Another controversy is whether the pleural effusion drainage rate should be tapered before instilling a sclerosing agent. This may be unnecessary. Investigators have shown that daily drainage of pleural fluid is much less useful than achieving full pleural fluid evacuation and lung reexpansion on chest roentgenogram.47 Pleurodesis appears to have only a minor adverse effect on respiratory function, although the studies on this are limited.48 Finally, whereas sclerosis of the pleural cavity is generally practiced on inpatients, there have been successful outpatient pleurodesis programs.
When pleurodesis is performed as an inpatient procedure, a chest tube is generally inserted. Chest tube size can vary quite significantly, ranging from 20 to 36 French depending on local institution or operator preference. Also, there appears to be considerable variation in sedation practices, with occasional episodes of high discomfort and anxiety during the insertion of chest tubes. Generally, patients with dyspnea from malignant effusions are not decompensated enough to require emergent placement without analgesic preparation. It is appropriate to establish a protocol to standardize intravenous sedative and analgesic use to supplement the generous use of local anesthetics during placement of a chest catheter.
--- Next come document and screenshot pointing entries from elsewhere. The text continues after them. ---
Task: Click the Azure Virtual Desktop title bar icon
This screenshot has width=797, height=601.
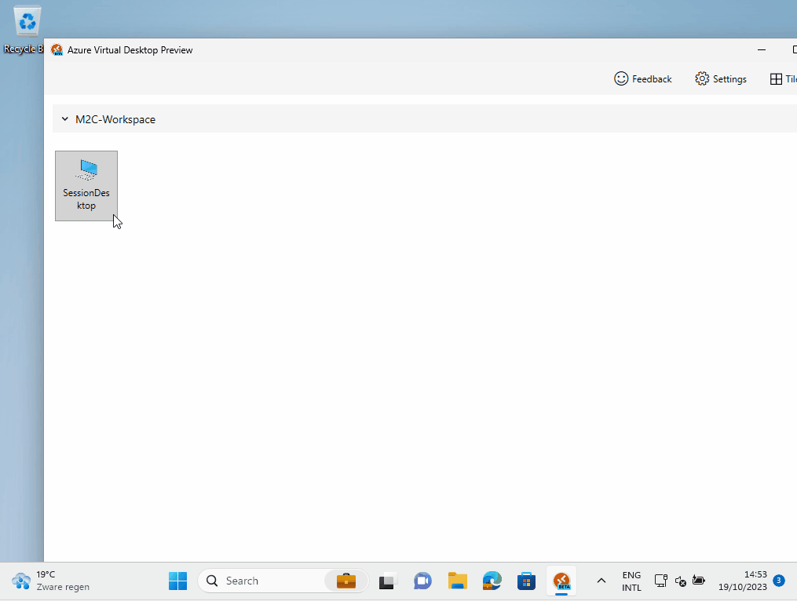Action: [57, 50]
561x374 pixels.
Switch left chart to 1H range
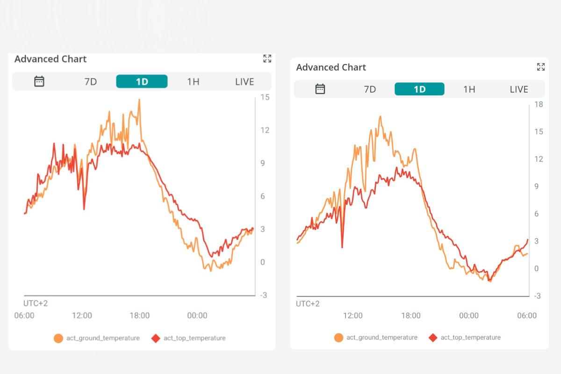193,81
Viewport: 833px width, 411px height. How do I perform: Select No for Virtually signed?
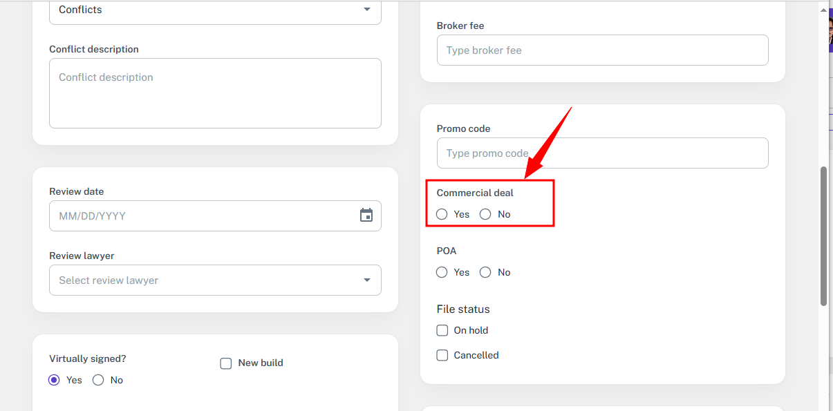coord(98,380)
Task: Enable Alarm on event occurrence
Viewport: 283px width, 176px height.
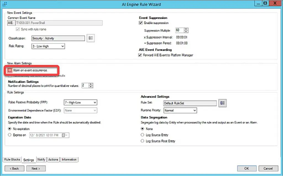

The trend has been toward the use of smaller catheters, both for drainage and for the pleurodesis of malignant pleural effusions. In a prospective randomized study, a 12-Fr catheter was comparable to a standard large bore tube.49 This has been reproduced in other studies of both inpatient and outpatient pleurodeses using the pigtail, Cystofix (Braun), Elecath (Electro-Catheter, Rahway, NJ), and PleurX (Denver Biomedical, Golden, CO) catheters and talc, doxycycline, or similar traditional sclerosing agents.50–53
Talc was first used to create pleural adhesions for tuberculosis management in 1935, and about 25 years later it started to become popular for controlling malignant effusions. Generally, there are two ways to administer talc into the pleural space. One is as an insufflated powder (talc poudrage) and the other is by instillation of a particulate slurry, with the talc in a liquid vehicle. The amount of talc needed depends somewhat on the route of delivery and its preparation method. A fine powder from an aerosol gives a broader distribution with less mass (Fig. 30-9). Nevertheless, reported successful talc pleurodeses generally used between 2 and 8 g, with 5 g being the most common amount used in multicenter trials.
Figure 30–9 A, Thoracoscopic image of left chest before insufflation of talc. Angled tip on insufflation catheter (arrow) facilitates directing talc to desired areas. B, Thoracoscopic image of left chest after insufflation of talc (see same patient, Fig. 30-6A). L, lung; P, parietal pleura.